Synthesis of Compound 48 (R₆═COCH₂CMe₃, R₂═COCH₃, R₄═H)
General procedure (II) was followed using crude dialdehyde (3.5 eq.), NaBH(OAc)₃(5 eq.). Purification was achieved by flash column chromatography (Hex: AcOEt=10:80˜0:100(v/v)) to yield Compound 48.

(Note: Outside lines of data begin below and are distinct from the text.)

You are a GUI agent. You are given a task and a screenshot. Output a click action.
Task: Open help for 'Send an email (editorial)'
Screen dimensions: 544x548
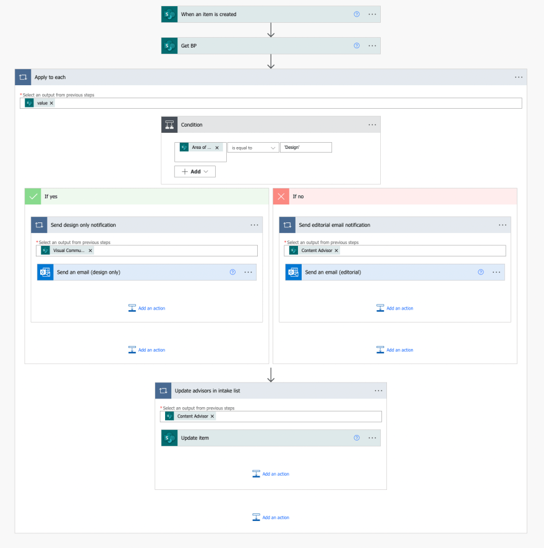pos(481,272)
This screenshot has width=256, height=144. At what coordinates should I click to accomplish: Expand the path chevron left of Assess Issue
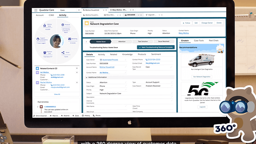pyautogui.click(x=86, y=42)
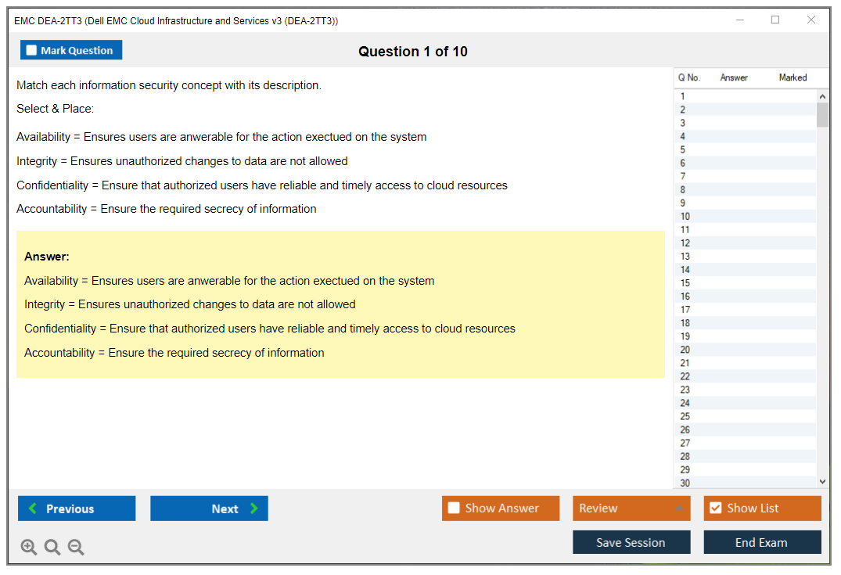Screen dimensions: 841x575
Task: Minimize the exam window
Action: (x=739, y=20)
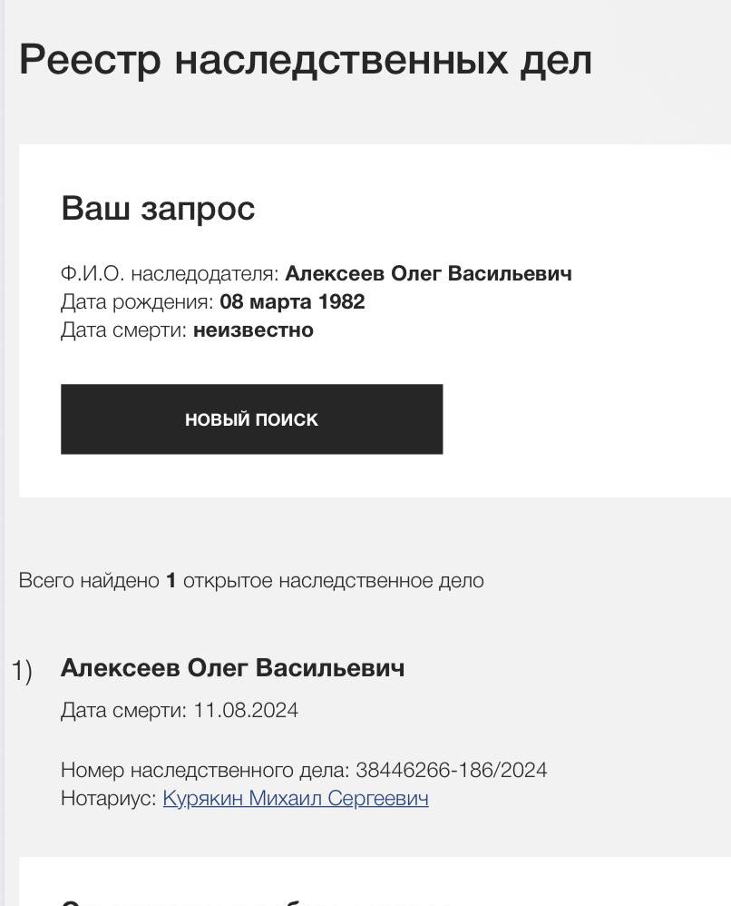
Task: Click the НОВЫЙ ПОИСК button
Action: click(251, 419)
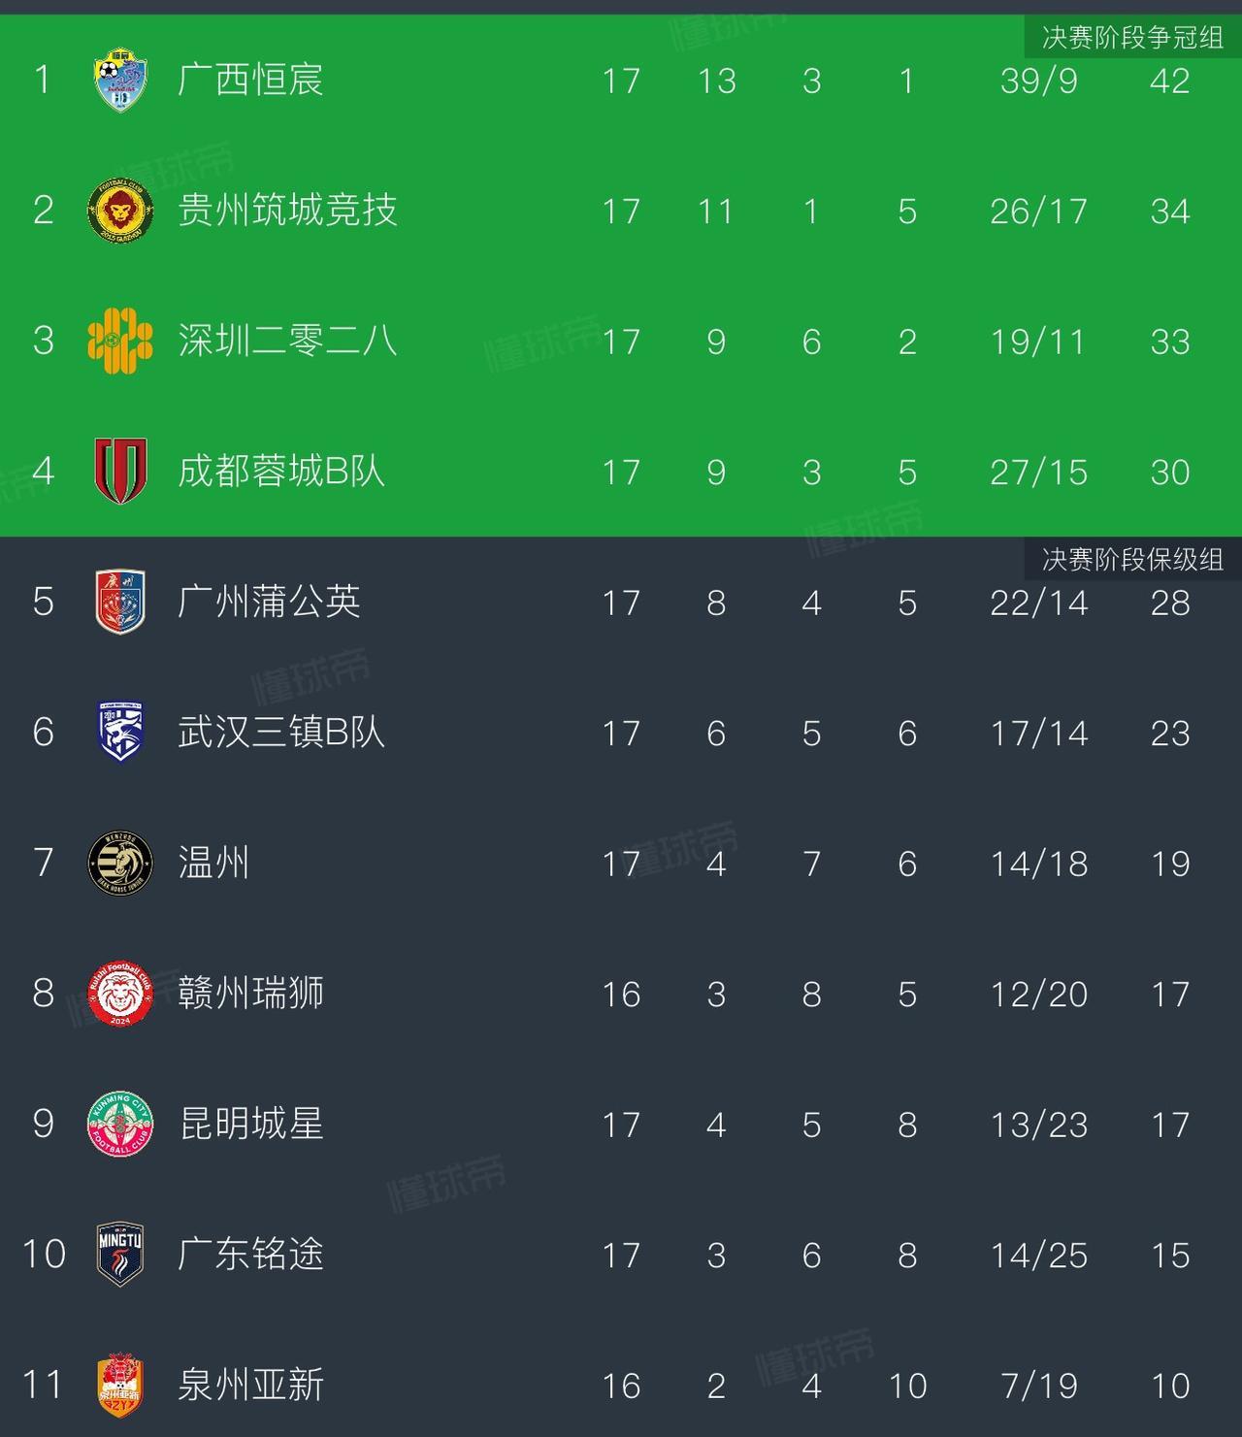Click the 昆明城星 green and pink crest
1242x1437 pixels.
point(120,1124)

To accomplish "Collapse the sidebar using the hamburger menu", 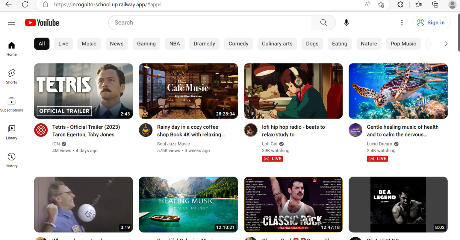I will 11,22.
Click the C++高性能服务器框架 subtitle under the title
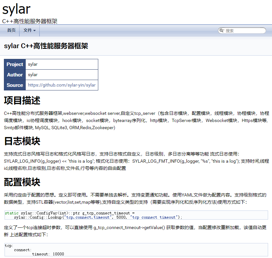 pos(30,21)
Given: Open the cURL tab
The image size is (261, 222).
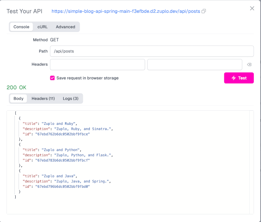Looking at the screenshot, I should [43, 27].
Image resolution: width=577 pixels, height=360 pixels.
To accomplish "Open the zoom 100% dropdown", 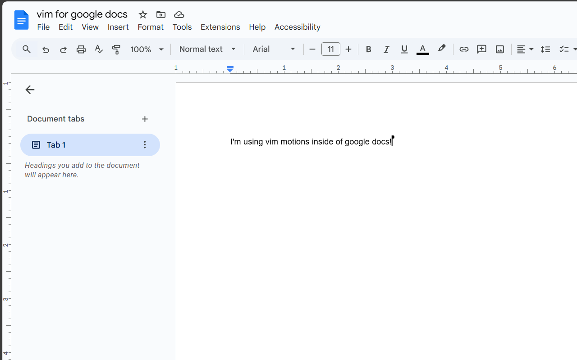I will 147,50.
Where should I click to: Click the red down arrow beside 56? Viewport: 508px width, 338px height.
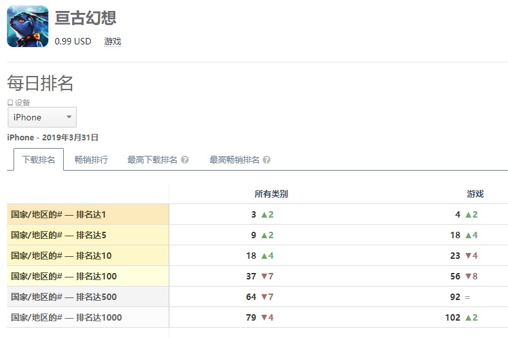click(468, 276)
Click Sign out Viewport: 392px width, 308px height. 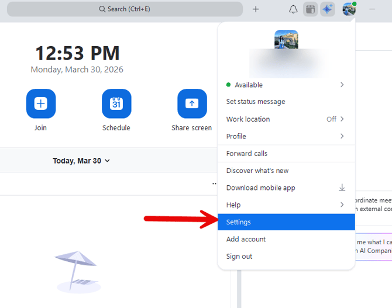point(239,257)
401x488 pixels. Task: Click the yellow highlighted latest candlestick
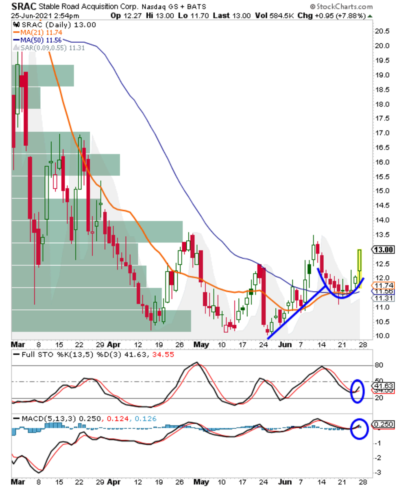360,260
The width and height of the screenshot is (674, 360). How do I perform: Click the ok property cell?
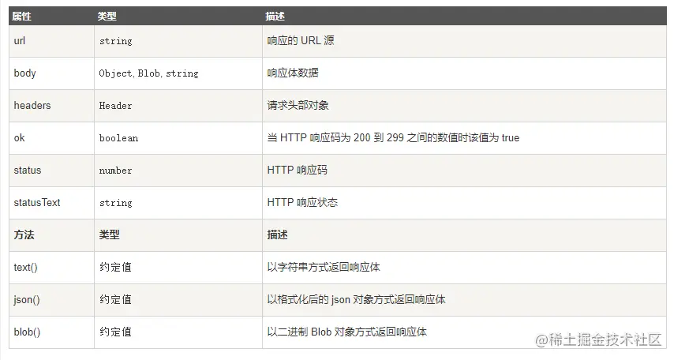pyautogui.click(x=20, y=137)
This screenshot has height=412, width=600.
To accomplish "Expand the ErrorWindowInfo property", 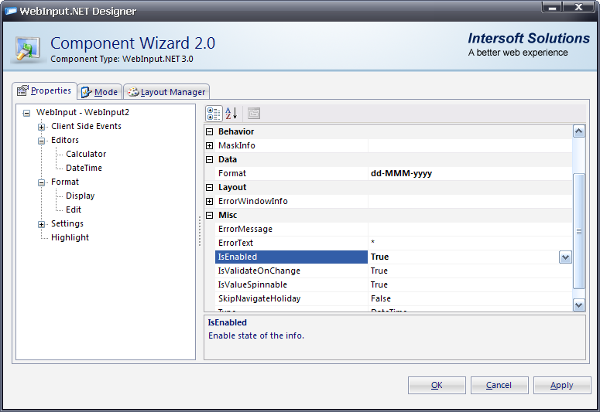I will [x=209, y=201].
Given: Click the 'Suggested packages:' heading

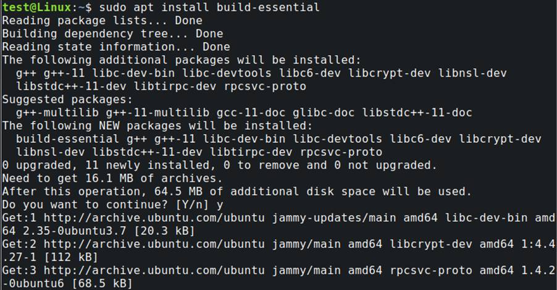Looking at the screenshot, I should [x=67, y=99].
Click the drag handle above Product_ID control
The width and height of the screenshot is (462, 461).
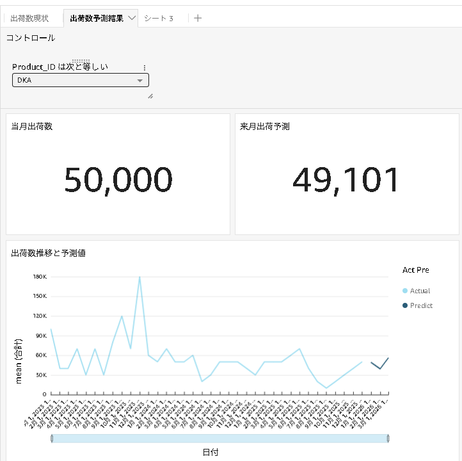[x=81, y=61]

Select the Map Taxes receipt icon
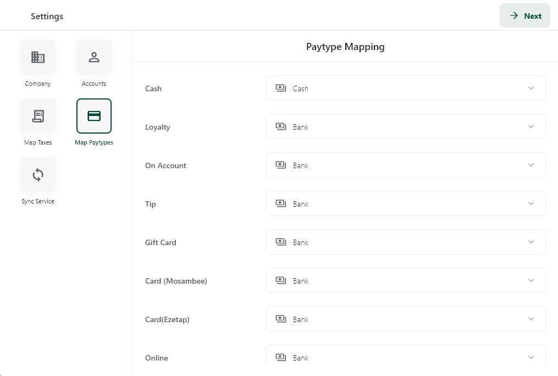coord(38,116)
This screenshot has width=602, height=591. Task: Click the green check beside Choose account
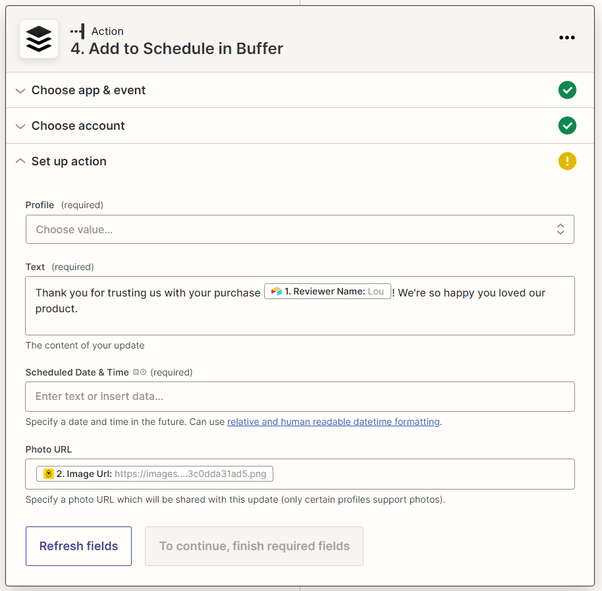[567, 126]
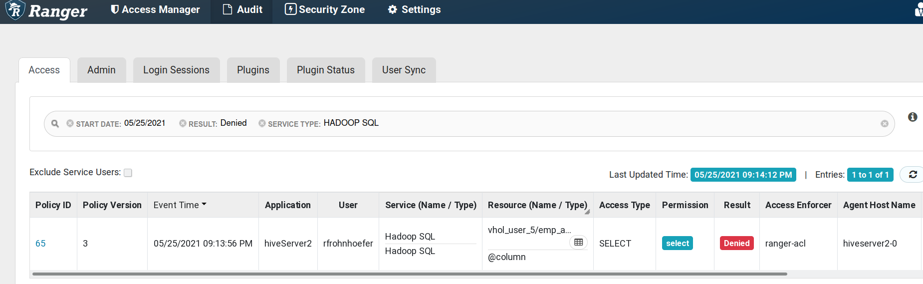Sort by Event Time column
923x284 pixels.
click(x=180, y=205)
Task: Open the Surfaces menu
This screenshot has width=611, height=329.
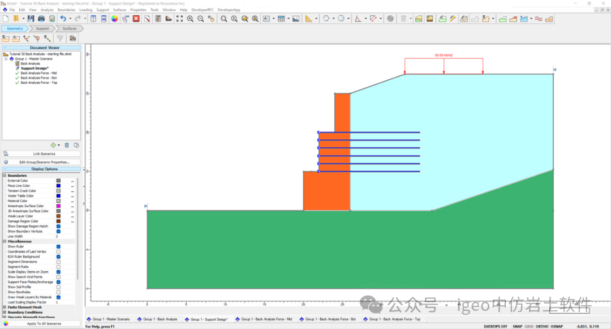Action: tap(119, 10)
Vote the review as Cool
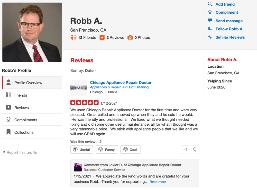Image resolution: width=257 pixels, height=190 pixels. point(130,149)
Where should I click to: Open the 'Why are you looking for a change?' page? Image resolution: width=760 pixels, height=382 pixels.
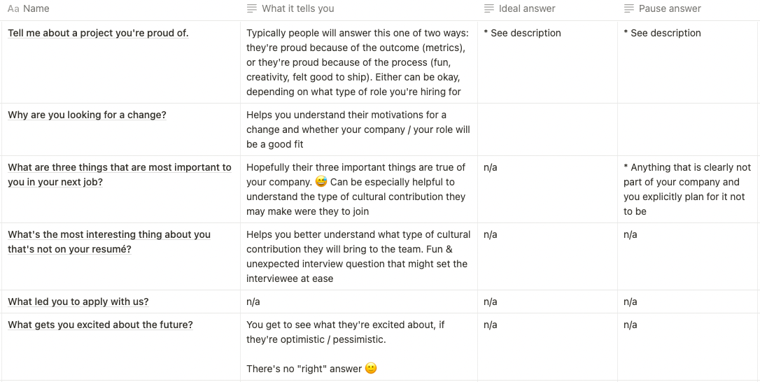87,115
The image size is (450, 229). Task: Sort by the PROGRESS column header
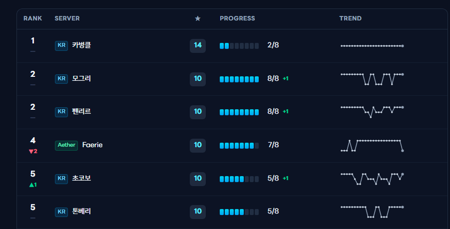[x=237, y=18]
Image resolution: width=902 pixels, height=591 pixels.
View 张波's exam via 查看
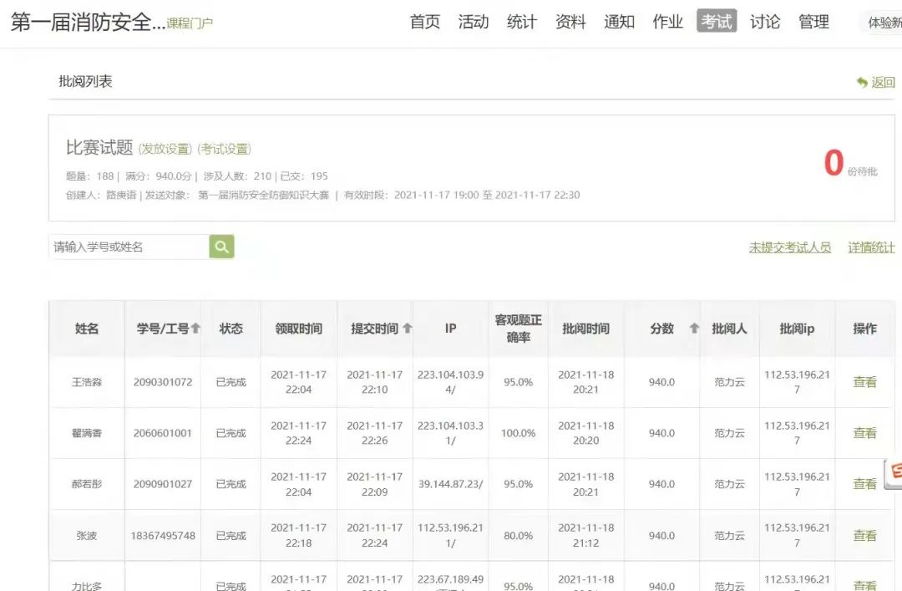coord(864,535)
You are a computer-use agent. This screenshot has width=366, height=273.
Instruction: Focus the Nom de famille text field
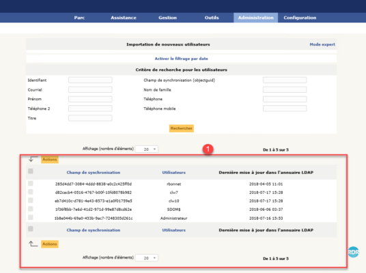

General Procedure (III): Synthesis of Compound 29
DIEA (2 eq.) was added to a solution of Daun (1 eq.) and B (1 eq.) in 3 mL dry DMF at rt. The mixture was stirred at rt overnight. The reaction mixture was diluted with 10 mL water and extracted with DCM (10 mL×2). The organic phase was washed with H₂O, 10% NaHCO₃, and brine, dried over Na₂SO₄, and concentrated under reduced pressure. Flash chromatography of the residue on silica gel (DCM: MeOH=100:5(v/v)) afforded Compound 29.
Synthesis of Compound 61
General procedure (II) was followed using compound C (1.5 eq.), Daun (1 eq.) NaBH(OAc)₃(2 eq.). Purification was achieved by purified by preparative TLC (DCM: MeOH=10:1(v/v)) to give Compound 61.
Synthesis of Compound 53
To a solution of 2-(2-Chloroethoxy)-ethanol (0.8 mL, 7.55 mmol) in 8 mL DCM, was added drop wise Des-Martin periodinane and the reaction mixture stirred at roomtemperature (rt) for 3 hours to yield Aldehyde-53. To a solution of daunorubicin (100 mg, 0.177 mmol) in 3 mL Methanol/Ethyl acetate (1:1), was added KCN (1 eq, 11.5 mg) and Aldehyde-53 (1 eq, 22 mg) and the reaction mixture stirred for 3 hours. Separation by flash column chromatography (eluent: MeOH/DCM 15:85) yielded compound 53.
Synthesis of Compound 64
To Compound 53 (5 mg, 0.007 mmol) in dichloromethane (DCM, 0.5 mL) was added aldehyde-64 (1 eq, 1.16 mg), and TsOH (1 eq, 1.3 mg), and the reaction mixture was stirred at room temperature for 2 hours. Separation by flash column chromatography (eluent: MeOH/DCM 15:85) yielded compound 64.
Synthesis of Compound 65
To daunorubicin (10 mg, 0.017 mmol) was added ethanol (0.5 mL), Aldehyde-64 (1.2 eq, 3.12 mg, 0.02 mmol), and KCN (1 eq, 1.15 mg, 0.017 mmol) and the reaction mixture was stirred at room temperature for 3 hours. Separation by flash column chromatography (MeOH/DCM 15:85) yielded compound 65.
Synthesis of Compound 59
A solution of daunorubicin hydrochloride (50 mg, 0.088 mmol) in N,N-dimethylformamide (2 mL), Aledyde-59 (1 eq, 0.088 mmol, 22.8 mg), and N,N-Diisopropylethylamine (2 eq, 0.17 mmol, 0.03 mL) was stirred at room temperature overnight and then warmed up to 40° C. for 30 minutes. Separation by flash column chromatography (eluent: MeOH/DCM 10:90) yielded Compound 59.
Synthesis of Compound 58
To a solution of doxorubicin (50 mg, 0.086 mmol) in DMF (2 mL) was added Aledyde-59 (0.5 eq, 11.1 mg) and DIEA (3 eq, 0.045 mL), and stirred at rt overnight. Separation by flash column chromatography (eluent: MeOH/DCM 10:90) yielded Compound 58.
Synthesis of Compound 66
A mixture of Aledyde-66 (20 mg, 0.07 mmol), daunorubicin (1 eq, 40 mg, 0.07 mmol), and Methanol (2 mL) was stirred at room temperature overnight to yield Compound 66 as a mixture of 66i and 66ii.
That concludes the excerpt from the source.